-- Objective --
Gather every line from the items below that contains the word "module".
#### Available data ####
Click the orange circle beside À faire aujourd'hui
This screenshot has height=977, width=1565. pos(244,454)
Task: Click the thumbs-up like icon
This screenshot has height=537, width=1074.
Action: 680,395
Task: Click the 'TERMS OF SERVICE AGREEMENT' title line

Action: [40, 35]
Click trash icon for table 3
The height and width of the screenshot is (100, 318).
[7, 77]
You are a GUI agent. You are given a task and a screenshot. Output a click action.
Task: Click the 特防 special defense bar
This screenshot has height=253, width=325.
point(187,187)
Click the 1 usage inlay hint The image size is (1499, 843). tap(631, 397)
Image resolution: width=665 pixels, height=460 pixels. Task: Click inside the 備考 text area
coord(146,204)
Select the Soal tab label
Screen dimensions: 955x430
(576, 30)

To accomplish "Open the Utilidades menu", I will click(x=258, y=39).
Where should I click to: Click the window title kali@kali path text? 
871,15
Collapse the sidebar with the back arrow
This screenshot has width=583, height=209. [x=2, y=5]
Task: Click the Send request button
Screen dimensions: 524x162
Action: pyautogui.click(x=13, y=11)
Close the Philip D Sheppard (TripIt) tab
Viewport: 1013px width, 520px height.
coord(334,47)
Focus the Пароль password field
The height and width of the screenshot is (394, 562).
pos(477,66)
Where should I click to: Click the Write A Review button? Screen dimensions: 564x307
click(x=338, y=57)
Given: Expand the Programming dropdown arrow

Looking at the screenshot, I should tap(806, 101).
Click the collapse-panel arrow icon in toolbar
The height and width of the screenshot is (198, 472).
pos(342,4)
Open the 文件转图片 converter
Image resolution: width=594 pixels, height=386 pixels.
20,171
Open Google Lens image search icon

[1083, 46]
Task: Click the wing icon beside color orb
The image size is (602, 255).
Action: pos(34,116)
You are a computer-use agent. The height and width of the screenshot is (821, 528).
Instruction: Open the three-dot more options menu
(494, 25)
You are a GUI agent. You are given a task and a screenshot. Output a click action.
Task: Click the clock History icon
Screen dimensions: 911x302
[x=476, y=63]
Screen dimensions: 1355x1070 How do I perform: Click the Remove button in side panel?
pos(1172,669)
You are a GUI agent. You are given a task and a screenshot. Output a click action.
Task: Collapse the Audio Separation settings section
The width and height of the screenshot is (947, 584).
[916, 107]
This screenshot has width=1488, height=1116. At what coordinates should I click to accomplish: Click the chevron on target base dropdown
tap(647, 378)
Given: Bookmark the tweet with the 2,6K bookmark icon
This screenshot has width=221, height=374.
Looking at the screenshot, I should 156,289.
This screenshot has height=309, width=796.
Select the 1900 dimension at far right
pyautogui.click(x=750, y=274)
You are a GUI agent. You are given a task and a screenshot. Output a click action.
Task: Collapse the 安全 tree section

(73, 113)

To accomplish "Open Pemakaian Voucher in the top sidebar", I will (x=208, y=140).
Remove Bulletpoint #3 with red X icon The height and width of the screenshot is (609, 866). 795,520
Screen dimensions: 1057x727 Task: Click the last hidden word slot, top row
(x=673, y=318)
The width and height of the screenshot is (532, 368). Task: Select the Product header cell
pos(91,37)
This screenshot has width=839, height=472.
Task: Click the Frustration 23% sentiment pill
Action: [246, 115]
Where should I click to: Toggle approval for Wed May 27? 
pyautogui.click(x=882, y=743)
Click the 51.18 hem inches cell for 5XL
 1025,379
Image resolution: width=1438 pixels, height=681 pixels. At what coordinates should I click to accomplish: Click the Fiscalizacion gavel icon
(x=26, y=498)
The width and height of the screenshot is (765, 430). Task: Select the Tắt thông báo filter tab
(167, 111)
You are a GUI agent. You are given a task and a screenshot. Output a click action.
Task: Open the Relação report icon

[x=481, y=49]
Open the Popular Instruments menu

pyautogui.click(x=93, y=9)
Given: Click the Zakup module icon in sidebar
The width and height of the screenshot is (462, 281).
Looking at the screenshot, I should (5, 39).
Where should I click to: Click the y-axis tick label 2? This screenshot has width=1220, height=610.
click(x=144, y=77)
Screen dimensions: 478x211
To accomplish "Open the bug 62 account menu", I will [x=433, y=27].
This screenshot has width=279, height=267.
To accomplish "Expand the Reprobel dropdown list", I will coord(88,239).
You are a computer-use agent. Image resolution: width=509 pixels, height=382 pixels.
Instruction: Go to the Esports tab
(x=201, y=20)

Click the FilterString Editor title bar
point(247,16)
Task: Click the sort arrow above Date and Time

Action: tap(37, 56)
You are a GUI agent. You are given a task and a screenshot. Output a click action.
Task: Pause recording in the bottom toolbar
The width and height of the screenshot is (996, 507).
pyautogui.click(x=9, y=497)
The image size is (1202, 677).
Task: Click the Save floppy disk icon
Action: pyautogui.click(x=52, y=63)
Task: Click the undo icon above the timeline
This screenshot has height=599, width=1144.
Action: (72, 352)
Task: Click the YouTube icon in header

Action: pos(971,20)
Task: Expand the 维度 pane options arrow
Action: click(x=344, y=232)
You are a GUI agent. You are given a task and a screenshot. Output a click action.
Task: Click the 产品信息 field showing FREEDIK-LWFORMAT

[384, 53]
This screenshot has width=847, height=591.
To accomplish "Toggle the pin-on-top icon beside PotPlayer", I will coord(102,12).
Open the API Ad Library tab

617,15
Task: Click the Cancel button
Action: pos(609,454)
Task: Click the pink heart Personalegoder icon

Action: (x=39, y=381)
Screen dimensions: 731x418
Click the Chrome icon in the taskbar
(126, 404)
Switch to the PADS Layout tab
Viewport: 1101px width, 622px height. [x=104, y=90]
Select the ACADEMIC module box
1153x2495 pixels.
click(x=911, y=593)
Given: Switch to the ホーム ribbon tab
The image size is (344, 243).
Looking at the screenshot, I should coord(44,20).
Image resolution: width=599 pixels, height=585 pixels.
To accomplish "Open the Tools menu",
####
-- Answer --
Given: Click the Zakup module icon in sidebar
Select the ACADEMIC module box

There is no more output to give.